Records from a collection
---------------

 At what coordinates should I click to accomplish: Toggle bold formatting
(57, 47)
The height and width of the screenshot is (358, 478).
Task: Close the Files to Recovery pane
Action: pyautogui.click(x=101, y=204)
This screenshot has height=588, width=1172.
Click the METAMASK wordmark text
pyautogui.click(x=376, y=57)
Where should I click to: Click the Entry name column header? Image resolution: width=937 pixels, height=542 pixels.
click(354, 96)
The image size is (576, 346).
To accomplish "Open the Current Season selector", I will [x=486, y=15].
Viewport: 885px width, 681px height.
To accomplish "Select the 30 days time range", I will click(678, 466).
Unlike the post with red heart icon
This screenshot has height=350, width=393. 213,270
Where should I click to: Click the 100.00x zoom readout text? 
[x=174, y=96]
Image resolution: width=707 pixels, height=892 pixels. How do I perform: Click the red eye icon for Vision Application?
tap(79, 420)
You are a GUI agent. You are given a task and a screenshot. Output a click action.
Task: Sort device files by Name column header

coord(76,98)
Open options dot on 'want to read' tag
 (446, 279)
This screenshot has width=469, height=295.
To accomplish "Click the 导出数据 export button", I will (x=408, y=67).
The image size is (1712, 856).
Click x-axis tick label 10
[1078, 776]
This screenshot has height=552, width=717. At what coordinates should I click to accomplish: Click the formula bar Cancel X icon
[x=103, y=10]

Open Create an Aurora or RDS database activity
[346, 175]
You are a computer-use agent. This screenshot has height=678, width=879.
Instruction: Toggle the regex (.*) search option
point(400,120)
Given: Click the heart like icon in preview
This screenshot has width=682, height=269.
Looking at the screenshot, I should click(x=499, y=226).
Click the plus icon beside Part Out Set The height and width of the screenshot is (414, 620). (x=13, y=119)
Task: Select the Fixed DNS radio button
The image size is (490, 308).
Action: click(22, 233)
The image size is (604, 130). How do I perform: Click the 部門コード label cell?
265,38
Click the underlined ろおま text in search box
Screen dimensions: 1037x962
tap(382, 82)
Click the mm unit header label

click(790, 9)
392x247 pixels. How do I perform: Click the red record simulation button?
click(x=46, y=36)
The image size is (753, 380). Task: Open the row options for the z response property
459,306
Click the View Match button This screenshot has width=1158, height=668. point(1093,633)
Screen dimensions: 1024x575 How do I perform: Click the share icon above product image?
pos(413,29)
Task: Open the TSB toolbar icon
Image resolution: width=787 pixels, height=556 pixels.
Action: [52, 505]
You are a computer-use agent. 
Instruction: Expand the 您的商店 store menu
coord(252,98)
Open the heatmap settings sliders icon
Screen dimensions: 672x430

---------------

▶ **Prompt**
Print only these lines, exactly: the one containing "Open the heatmap settings sliders icon" and all after it to the end of the entries.

▶ **Result of this exercise**
Open the heatmap settings sliders icon
Screen dimensions: 672x430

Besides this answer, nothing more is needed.